> _Excerpted records_
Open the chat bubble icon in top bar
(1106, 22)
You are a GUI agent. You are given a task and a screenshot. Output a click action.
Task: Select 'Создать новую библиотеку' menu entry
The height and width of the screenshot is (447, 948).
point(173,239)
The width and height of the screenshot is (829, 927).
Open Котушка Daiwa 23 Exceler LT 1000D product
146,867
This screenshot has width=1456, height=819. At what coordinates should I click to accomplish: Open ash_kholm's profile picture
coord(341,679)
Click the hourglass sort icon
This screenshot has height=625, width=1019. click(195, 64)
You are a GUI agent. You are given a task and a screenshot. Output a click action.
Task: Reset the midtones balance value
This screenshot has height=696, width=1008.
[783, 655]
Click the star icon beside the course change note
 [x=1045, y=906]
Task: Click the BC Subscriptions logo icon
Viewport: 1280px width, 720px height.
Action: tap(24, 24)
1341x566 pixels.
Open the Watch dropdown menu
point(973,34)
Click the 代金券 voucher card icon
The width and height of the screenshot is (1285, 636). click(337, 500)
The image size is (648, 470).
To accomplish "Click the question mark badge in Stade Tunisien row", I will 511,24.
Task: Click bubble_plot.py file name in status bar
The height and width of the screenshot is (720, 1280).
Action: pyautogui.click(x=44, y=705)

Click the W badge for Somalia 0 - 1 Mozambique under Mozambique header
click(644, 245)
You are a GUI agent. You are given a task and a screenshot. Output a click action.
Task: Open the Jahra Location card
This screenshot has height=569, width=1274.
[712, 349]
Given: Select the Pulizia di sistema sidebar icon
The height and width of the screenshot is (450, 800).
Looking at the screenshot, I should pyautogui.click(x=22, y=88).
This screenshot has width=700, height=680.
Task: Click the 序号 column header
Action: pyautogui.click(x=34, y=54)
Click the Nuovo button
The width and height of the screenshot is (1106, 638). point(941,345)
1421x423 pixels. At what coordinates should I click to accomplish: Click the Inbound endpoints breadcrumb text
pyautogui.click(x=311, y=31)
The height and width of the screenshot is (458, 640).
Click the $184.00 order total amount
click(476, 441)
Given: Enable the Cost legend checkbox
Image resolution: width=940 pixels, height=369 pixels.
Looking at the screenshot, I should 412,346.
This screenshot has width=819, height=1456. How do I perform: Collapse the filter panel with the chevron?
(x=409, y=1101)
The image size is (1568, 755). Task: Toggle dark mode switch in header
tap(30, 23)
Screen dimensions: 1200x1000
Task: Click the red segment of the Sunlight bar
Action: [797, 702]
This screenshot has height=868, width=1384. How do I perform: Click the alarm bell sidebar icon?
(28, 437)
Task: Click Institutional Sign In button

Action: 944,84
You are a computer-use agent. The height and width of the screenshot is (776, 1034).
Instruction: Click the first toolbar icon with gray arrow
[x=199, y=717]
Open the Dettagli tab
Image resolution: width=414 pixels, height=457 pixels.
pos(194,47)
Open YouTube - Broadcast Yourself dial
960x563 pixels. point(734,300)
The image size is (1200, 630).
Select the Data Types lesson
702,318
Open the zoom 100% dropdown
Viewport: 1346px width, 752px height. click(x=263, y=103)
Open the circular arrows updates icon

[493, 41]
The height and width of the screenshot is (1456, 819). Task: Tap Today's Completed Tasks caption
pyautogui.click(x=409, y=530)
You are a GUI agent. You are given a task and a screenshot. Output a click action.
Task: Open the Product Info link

> _What to work on_
Exactly reproduce all of the entries above.

> _Response area_
Open the chat bubble icon in top bar
(1106, 22)
You are a GUI agent. You are given a task and a screenshot. Output a click action.
Task: Select 'Создать новую библиотеку' menu entry
The height and width of the screenshot is (447, 948).
point(173,239)
The width and height of the screenshot is (829, 927).
Open Котушка Daiwa 23 Exceler LT 1000D product
146,867
This screenshot has width=1456, height=819. At what coordinates should I click to accomplish: Open ash_kholm's profile picture
coord(341,679)
Click the hourglass sort icon
This screenshot has height=625, width=1019. click(195, 64)
You are a GUI agent. You are given a task and a screenshot. Output a click action.
Task: Reset the midtones balance value
This screenshot has height=696, width=1008.
[783, 655]
Click the star icon beside the course change note
 [x=1045, y=906]
Task: Click the BC Subscriptions logo icon
Viewport: 1280px width, 720px height.
Action: tap(24, 24)
1341x566 pixels.
Open the Watch dropdown menu
point(973,34)
Click the 代金券 voucher card icon
The width and height of the screenshot is (1285, 636). click(337, 500)
The image size is (648, 470).
To accomplish "Click the question mark badge in Stade Tunisien row", I will 511,24.
Task: Click bubble_plot.py file name in status bar
The height and width of the screenshot is (720, 1280).
Action: pyautogui.click(x=44, y=705)

Click the W badge for Somalia 0 - 1 Mozambique under Mozambique header
click(644, 245)
You are a GUI agent. You are given a task and a screenshot. Output a click action.
Task: Open the Jahra Location card
This screenshot has height=569, width=1274.
[712, 349]
Given: Select the Pulizia di sistema sidebar icon
The height and width of the screenshot is (450, 800).
Looking at the screenshot, I should pyautogui.click(x=22, y=88).
This screenshot has width=700, height=680.
Task: Click the 序号 column header
Action: pyautogui.click(x=34, y=54)
Click the Nuovo button
The width and height of the screenshot is (1106, 638). point(941,345)
1421x423 pixels. At what coordinates should I click to accomplish: Click the Inbound endpoints breadcrumb text
pyautogui.click(x=311, y=31)
The height and width of the screenshot is (458, 640).
Click the $184.00 order total amount
click(476, 441)
Given: Enable the Cost legend checkbox
Image resolution: width=940 pixels, height=369 pixels.
Looking at the screenshot, I should 412,346.
This screenshot has width=819, height=1456. How do I perform: Collapse the filter panel with the chevron?
(x=409, y=1101)
The image size is (1568, 755). Task: Toggle dark mode switch in header
tap(30, 23)
Screen dimensions: 1200x1000
Task: Click the red segment of the Sunlight bar
Action: [797, 702]
This screenshot has height=868, width=1384. How do I perform: Click the alarm bell sidebar icon?
(28, 437)
Task: Click Institutional Sign In button

Action: 944,84
You are a computer-use agent. The height and width of the screenshot is (776, 1034).
Instruction: Click the first toolbar icon with gray arrow
[x=199, y=717]
Open the Dettagli tab
Image resolution: width=414 pixels, height=457 pixels.
pos(194,47)
Open YouTube - Broadcast Yourself dial
960x563 pixels. point(734,300)
The image size is (1200, 630).
Select the Data Types lesson
702,318
Open the zoom 100% dropdown
Viewport: 1346px width, 752px height. click(x=263, y=103)
Open the circular arrows updates icon

[493, 41]
The height and width of the screenshot is (1456, 819). Task: Tap Today's Completed Tasks caption
pyautogui.click(x=409, y=530)
You are a GUI agent. You are given a task and a screenshot. Output a click action.
Task: Open the Product Info link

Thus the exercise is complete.